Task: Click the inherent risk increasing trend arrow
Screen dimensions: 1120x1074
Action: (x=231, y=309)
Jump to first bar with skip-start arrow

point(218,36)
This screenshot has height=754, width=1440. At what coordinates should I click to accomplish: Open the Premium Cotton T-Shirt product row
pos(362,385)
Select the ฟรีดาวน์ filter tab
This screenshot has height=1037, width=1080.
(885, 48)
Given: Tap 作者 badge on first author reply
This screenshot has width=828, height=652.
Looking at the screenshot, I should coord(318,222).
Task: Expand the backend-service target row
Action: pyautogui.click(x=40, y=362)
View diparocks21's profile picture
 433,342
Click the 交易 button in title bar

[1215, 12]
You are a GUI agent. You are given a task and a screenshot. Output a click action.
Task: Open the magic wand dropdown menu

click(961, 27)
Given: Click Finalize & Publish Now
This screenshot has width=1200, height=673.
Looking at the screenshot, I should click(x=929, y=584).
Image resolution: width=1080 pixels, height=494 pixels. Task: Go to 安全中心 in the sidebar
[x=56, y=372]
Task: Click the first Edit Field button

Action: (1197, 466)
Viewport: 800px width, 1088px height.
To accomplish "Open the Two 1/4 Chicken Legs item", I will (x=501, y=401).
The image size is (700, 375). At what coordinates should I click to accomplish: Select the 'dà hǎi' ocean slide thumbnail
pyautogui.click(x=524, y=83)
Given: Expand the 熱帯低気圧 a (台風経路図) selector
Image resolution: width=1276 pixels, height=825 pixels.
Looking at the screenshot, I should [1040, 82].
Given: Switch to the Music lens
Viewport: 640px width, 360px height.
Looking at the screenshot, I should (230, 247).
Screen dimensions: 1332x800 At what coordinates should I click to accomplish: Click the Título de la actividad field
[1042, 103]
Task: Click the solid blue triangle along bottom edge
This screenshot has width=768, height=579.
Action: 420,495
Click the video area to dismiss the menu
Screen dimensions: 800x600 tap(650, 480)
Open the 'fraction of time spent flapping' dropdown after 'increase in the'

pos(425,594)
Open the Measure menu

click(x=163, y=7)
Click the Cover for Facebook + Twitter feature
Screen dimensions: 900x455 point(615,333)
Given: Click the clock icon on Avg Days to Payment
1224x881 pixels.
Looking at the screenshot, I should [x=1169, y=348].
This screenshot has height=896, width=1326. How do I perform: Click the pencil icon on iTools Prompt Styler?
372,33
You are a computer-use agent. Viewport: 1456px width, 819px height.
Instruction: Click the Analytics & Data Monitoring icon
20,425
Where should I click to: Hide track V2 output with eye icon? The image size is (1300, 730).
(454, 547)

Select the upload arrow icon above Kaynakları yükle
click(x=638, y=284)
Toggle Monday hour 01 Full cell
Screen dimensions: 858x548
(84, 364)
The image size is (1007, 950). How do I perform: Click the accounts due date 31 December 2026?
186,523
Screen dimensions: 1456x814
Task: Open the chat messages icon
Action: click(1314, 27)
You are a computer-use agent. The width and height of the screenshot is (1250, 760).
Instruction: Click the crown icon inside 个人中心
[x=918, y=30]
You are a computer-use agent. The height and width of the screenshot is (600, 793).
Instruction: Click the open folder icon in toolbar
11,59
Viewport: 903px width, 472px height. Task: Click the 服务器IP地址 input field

_Prompt_:
Reproduce all the items above, replacing each occurrence of "Instruction" with "Goal" and leaving everything else unchanged.

_Output of the exercise_:
Task: Click the inherent risk increasing trend arrow
Screen dimensions: 1120x1074
Action: (x=231, y=309)
Jump to first bar with skip-start arrow

point(218,36)
This screenshot has height=754, width=1440. At what coordinates should I click to accomplish: Open the Premium Cotton T-Shirt product row
pos(362,385)
Select the ฟรีดาวน์ filter tab
This screenshot has height=1037, width=1080.
(885, 48)
Given: Tap 作者 badge on first author reply
This screenshot has width=828, height=652.
Looking at the screenshot, I should coord(318,222).
Task: Expand the backend-service target row
Action: pyautogui.click(x=40, y=362)
View diparocks21's profile picture
 433,342
Click the 交易 button in title bar

[1215, 12]
You are a GUI agent. You are given a task and a screenshot. Output a click action.
Task: Open the magic wand dropdown menu

click(961, 27)
Given: Click Finalize & Publish Now
This screenshot has width=1200, height=673.
Looking at the screenshot, I should click(x=929, y=584).
Image resolution: width=1080 pixels, height=494 pixels. Task: Go to 安全中心 in the sidebar
[x=56, y=372]
Task: Click the first Edit Field button

Action: (1197, 466)
Viewport: 800px width, 1088px height.
To accomplish "Open the Two 1/4 Chicken Legs item", I will (x=501, y=401).
The image size is (700, 375). At what coordinates should I click to accomplish: Select the 'dà hǎi' ocean slide thumbnail
pyautogui.click(x=524, y=83)
Given: Expand the 熱帯低気圧 a (台風経路図) selector
Image resolution: width=1276 pixels, height=825 pixels.
Looking at the screenshot, I should [1040, 82].
Given: Switch to the Music lens
Viewport: 640px width, 360px height.
Looking at the screenshot, I should (230, 247).
Screen dimensions: 1332x800 At what coordinates should I click to accomplish: Click the Título de la actividad field
[1042, 103]
Task: Click the solid blue triangle along bottom edge
This screenshot has width=768, height=579.
Action: 420,495
Click the video area to dismiss the menu
Screen dimensions: 800x600 tap(650, 480)
Open the 'fraction of time spent flapping' dropdown after 'increase in the'

pos(425,594)
Open the Measure menu

click(x=163, y=7)
Click the Cover for Facebook + Twitter feature
Screen dimensions: 900x455 point(615,333)
Given: Click the clock icon on Avg Days to Payment
1224x881 pixels.
Looking at the screenshot, I should [x=1169, y=348].
This screenshot has height=896, width=1326. How do I perform: Click the pencil icon on iTools Prompt Styler?
372,33
You are a computer-use agent. Viewport: 1456px width, 819px height.
Goal: Click the Analytics & Data Monitoring icon
20,425
Where should I click to: Hide track V2 output with eye icon? The image size is (1300, 730).
(454, 547)

Select the upload arrow icon above Kaynakları yükle
click(x=638, y=284)
Toggle Monday hour 01 Full cell
Screen dimensions: 858x548
(84, 364)
The image size is (1007, 950). How do I perform: Click the accounts due date 31 December 2026?
186,523
Screen dimensions: 1456x814
Task: Open the chat messages icon
Action: click(1314, 27)
You are a computer-use agent. The width and height of the screenshot is (1250, 760).
Goal: Click the crown icon inside 个人中心
[x=918, y=30]
You are a computer-use agent. The height and width of the screenshot is (600, 793).
Goal: Click the open folder icon in toolbar
11,59
Viewport: 903px width, 472px height. Task: Click the 服务器IP地址 input field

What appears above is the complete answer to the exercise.